Уголь жгут в горах Магнана из арчи. Сводят испокон веков арчовые леса на склонах гор. Так приказал пророк Дауд—Давид, святой мазар которого на горе Аксай, что у Самарканда. Дауд покровитель кузнецов, а кузнец без хорошего древесного утят даже подковного гвоздя не выкует. И потому угольщики всегда в чести у кузнецов, хоть и чернолики. За черные лица, за грубую обожженную и продымленную кожу, наверно, и выбрал их себе в джигиты господин датхо — племянник ишана чуянтепинского Зухура.
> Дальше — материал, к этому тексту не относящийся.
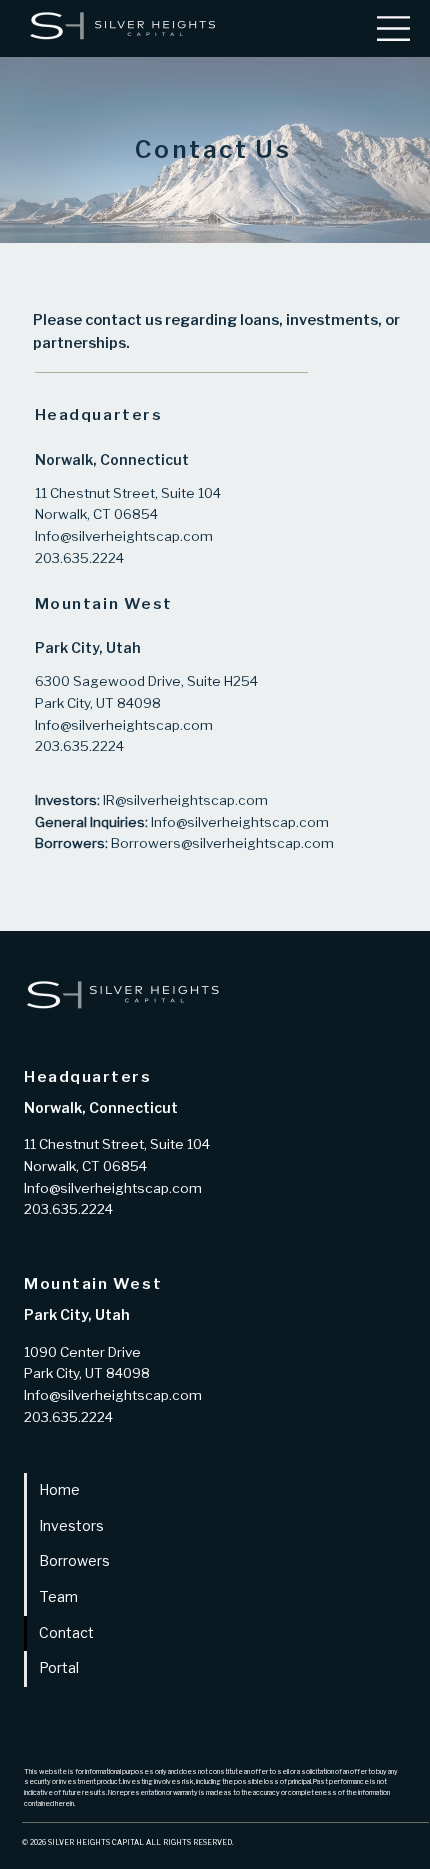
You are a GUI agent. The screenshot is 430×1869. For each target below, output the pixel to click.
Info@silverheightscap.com (240, 822)
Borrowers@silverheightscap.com (222, 843)
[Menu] (394, 28)
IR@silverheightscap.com (185, 800)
Среди угольщиков и грамотных не водилось. Где научишься грамоте, когда и зиму и лето все в горах? В родной кишлак и не сходишь. Так и рассказывали, что, когда датхо поднял знамя газавата, он раздал оружие угольщикам двух своих горных артелей и сказал им: «Придут черти со звездой во лбу, зайдут в ваши дома в кишлаке и вместо вас будут спать с вашими женами». Черноликие угольщики всю жизнь вдали от кишлака, от женской ласки, услышав такое, взъярились. Отличные воины получились в отряде датхо, во всем послушные, охочие на драки.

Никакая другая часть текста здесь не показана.